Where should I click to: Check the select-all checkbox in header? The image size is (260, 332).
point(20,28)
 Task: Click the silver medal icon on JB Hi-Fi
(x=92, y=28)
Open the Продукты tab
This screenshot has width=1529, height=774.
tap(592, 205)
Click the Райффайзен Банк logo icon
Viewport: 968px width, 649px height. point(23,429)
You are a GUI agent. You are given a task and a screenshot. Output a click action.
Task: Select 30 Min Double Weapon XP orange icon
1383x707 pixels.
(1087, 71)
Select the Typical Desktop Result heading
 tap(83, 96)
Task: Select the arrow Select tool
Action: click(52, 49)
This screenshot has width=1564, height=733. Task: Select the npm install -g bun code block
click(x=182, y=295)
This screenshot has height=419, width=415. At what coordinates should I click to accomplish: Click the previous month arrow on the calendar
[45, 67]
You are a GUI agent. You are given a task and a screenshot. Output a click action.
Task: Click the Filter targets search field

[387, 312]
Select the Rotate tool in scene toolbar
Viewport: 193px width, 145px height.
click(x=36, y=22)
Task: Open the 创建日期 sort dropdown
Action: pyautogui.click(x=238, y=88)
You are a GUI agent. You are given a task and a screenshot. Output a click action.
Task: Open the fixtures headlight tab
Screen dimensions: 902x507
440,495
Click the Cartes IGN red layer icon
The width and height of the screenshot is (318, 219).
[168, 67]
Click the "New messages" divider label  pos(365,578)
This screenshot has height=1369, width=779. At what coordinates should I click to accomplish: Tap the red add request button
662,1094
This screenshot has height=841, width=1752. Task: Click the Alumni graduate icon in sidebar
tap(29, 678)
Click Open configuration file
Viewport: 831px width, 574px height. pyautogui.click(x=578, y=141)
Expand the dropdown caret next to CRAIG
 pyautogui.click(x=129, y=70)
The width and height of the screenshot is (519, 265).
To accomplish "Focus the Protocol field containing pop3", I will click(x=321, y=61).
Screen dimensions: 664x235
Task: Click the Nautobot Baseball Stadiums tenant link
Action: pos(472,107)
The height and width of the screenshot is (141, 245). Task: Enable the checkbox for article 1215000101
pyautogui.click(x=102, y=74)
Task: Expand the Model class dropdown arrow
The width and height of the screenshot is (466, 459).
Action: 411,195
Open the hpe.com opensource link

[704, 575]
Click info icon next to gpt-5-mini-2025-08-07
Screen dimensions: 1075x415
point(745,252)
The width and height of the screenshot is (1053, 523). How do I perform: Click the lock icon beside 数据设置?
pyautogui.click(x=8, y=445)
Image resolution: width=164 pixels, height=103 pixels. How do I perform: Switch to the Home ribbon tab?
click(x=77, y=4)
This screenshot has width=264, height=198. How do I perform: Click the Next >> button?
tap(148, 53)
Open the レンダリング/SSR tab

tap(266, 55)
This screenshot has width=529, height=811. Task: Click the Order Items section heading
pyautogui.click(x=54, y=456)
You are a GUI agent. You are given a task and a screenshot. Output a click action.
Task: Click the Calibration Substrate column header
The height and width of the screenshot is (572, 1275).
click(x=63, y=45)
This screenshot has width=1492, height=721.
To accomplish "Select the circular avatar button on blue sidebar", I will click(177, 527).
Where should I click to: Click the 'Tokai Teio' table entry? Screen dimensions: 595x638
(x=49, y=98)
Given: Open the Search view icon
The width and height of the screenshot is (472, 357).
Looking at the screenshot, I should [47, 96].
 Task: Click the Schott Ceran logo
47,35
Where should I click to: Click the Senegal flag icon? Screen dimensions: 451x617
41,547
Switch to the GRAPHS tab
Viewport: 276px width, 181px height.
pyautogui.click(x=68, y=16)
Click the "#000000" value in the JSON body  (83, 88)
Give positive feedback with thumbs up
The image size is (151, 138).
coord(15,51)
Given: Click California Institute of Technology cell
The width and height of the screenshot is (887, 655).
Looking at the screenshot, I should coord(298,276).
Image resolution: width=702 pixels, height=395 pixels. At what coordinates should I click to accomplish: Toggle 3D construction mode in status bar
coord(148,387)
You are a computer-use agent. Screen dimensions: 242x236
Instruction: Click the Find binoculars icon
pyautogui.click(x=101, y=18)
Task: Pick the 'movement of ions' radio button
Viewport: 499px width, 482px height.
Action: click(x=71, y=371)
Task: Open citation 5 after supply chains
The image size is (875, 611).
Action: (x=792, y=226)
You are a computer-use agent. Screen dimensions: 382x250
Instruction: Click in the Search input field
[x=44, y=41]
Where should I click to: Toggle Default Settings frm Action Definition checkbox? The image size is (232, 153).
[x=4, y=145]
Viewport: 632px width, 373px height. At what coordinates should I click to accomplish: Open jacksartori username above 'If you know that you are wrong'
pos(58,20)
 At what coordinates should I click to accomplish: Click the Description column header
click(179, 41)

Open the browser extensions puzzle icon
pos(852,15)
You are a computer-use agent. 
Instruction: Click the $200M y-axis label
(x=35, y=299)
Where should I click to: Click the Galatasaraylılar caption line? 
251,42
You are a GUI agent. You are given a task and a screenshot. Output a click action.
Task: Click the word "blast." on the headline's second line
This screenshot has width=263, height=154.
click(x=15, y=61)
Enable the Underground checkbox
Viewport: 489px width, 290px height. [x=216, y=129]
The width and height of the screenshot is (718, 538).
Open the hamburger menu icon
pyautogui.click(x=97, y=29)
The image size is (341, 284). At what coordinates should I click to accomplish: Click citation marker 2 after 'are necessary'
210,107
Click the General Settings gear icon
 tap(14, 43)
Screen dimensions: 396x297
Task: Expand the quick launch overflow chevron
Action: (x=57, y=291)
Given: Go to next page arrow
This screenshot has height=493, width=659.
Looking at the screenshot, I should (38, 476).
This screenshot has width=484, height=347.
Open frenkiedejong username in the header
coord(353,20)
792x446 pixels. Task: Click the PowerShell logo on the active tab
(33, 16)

**TASK INSTRUCTIONS:** Edit the rows from the beginning down through the line containing "pyautogui.click(x=129, y=70)", replacing "GUI agent" with "interface agent" and leaving everything else unchanged.

**RESULT:**
Where should I click to: Check the select-all checkbox in header? The image size is (260, 332).
point(20,28)
 Task: Click the silver medal icon on JB Hi-Fi
(x=92, y=28)
Open the Продукты tab
This screenshot has width=1529, height=774.
tap(592, 205)
Click the Райффайзен Банк logo icon
Viewport: 968px width, 649px height. point(23,429)
You are a interface agent. You are given a task and a screenshot. Output a click action.
Task: Select 30 Min Double Weapon XP orange icon
1383x707 pixels.
(1087, 71)
Select the Typical Desktop Result heading
 tap(83, 96)
Task: Select the arrow Select tool
Action: click(52, 49)
This screenshot has width=1564, height=733. Task: Select the npm install -g bun code block
click(x=182, y=295)
This screenshot has height=419, width=415. At what coordinates should I click to accomplish: Click the previous month arrow on the calendar
[45, 67]
You are a interface agent. You are given a task and a screenshot. Output a click action.
Task: Click the Filter targets search field

[387, 312]
Select the Rotate tool in scene toolbar
Viewport: 193px width, 145px height.
click(x=36, y=22)
Task: Open the 创建日期 sort dropdown
Action: pyautogui.click(x=238, y=88)
You are a interface agent. You are given a task and a screenshot. Output a click action.
Task: Open the fixtures headlight tab
Screen dimensions: 902x507
440,495
Click the Cartes IGN red layer icon
The width and height of the screenshot is (318, 219).
[168, 67]
Click the "New messages" divider label  pos(365,578)
This screenshot has height=1369, width=779. At what coordinates should I click to accomplish: Tap the red add request button
662,1094
This screenshot has height=841, width=1752. Task: Click the Alumni graduate icon in sidebar
tap(29, 678)
Click Open configuration file
Viewport: 831px width, 574px height. pyautogui.click(x=578, y=141)
Expand the dropdown caret next to CRAIG
 pyautogui.click(x=129, y=70)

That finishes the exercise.